WHAT YOU ARE ASKED TO DO: Leaving every picture out, repeat all of the entries below exactly.

Pixel coordinate grounding data:
----------------

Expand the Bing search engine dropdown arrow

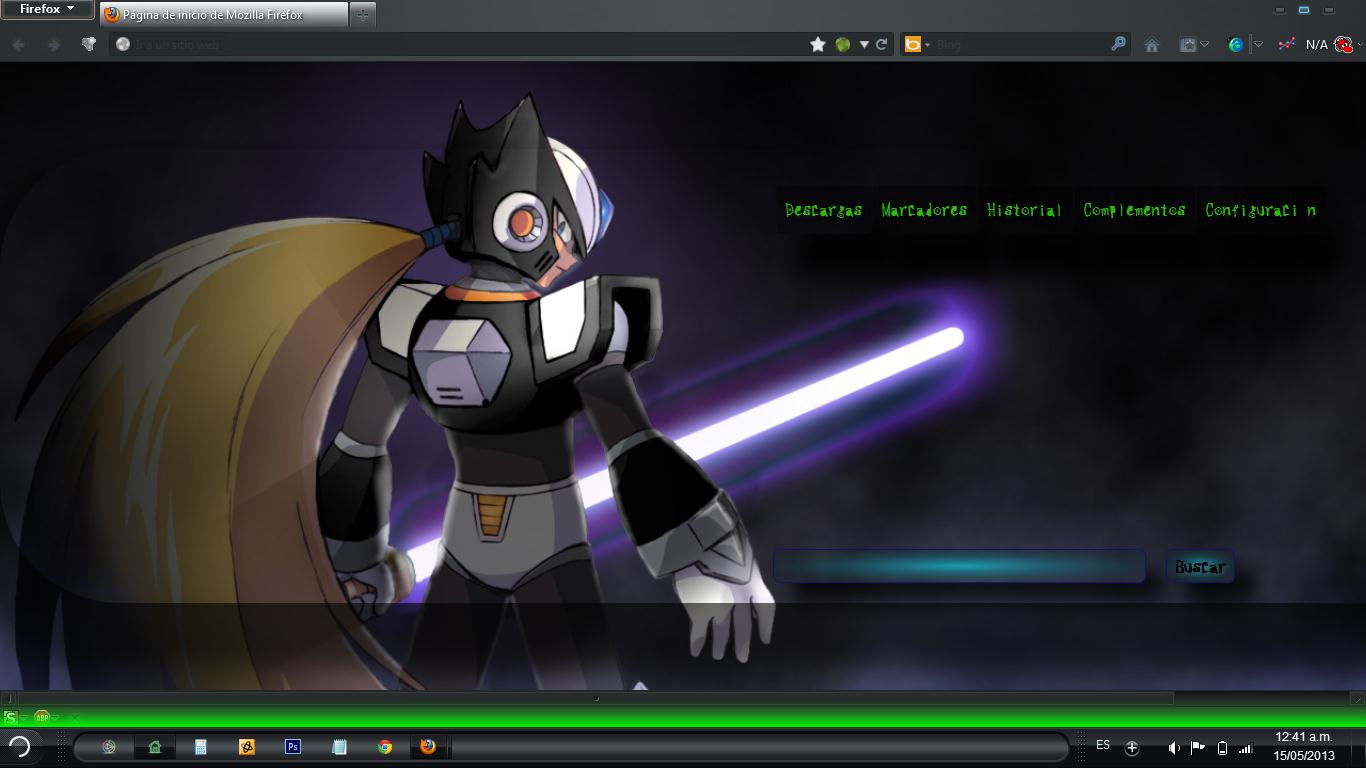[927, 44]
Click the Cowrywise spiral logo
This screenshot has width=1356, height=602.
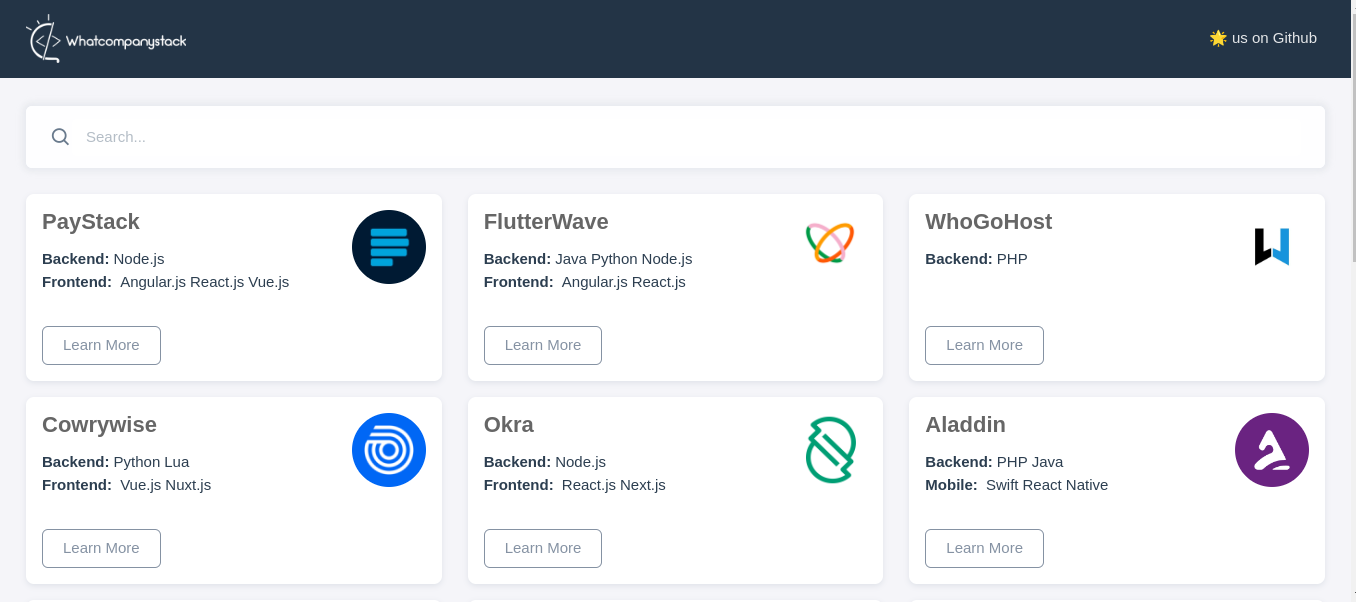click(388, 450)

----------------

SOLVED PROBLEM:
Expand the Bing search engine dropdown arrow

[927, 44]
Click the Cowrywise spiral logo
This screenshot has width=1356, height=602.
click(388, 450)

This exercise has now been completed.